* Start Excerpted passage *

Streep relegated Trump to a mere footnote in her call to action and her message of hope.

But by focusing so much on Trump's reaction to Streep's speech, we are missing Streep's point entirely. Throughout her speech last night, Streep didn't name the President-Elect when she talked about his mockery of a disabled reporter. This was a purposeful omission on her part: by not mentioning Trump, she relegated him to a footnote in her call to action and her message of hope. She took the focus off him and kept the focus on her message, and the end result was incredibly powerful.

I can't help but feel that by reporting on Trump's reaction to Streep's speech, people with extensive media platforms — people who, as Streep said, "need to hold power to account" —, are playing right into his tiny little hands. Instead of soberly reporting on his reaction, which we all knew was going to be childish and immature, why not call him out on the absurdity of his words? Why not say what he really did, which is throw yet another tantrum when someone called him out on his bad behavior?

* End Excerpted passage *

» **Tasks for this exercise**
a - In the commentary on Streep's speech, whom did Streep avoid naming when she talked about the mockery of a disabled reporter?
b - Extend the commentary on Streep's speech beyond its last sentence, keeping its argument and tone.
The listing that comes next has nothing to do with the commentary on Streep's speech.

* Start Dataset excerpts *

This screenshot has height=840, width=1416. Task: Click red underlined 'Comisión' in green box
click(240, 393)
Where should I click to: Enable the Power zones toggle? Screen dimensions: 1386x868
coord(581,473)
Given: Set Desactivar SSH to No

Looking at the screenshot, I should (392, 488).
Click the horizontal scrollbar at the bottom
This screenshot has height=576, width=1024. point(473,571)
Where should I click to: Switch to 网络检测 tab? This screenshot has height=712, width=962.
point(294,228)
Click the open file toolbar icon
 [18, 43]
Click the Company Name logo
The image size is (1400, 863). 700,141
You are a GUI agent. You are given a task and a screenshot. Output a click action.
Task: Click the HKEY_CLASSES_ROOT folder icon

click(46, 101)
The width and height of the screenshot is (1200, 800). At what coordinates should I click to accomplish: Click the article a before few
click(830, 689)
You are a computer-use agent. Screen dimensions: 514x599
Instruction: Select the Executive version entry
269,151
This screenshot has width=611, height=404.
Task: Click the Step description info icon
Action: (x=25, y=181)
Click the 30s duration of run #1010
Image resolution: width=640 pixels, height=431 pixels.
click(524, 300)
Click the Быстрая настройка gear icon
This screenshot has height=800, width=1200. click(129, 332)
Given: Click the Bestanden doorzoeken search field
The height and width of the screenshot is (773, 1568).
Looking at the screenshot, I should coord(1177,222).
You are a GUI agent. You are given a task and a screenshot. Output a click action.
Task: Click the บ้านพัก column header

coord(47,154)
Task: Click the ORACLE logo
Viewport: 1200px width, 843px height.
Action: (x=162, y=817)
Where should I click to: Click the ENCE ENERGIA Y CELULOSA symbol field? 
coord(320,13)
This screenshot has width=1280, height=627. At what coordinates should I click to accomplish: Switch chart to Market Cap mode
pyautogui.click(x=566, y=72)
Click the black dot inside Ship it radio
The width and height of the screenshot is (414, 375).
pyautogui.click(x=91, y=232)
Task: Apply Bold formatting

* End Dataset excerpts *

» **The results**
a - The President-Elect

b -
In the weeks leading up to his inauguration, we can't ignore President-Elect Donald Trump. But what we can do is stop normalizing his words and actions. We can stop accepting his lies and abuse as business as usual, and we can start focusing on what Streep has to say: That diversity makes us better, that the privileged have a responsibility to stand up and act for those that have been and continue to be marginalized and oppressed, and that we must make art — because art, much like her acceptance speech, is a political act in itself.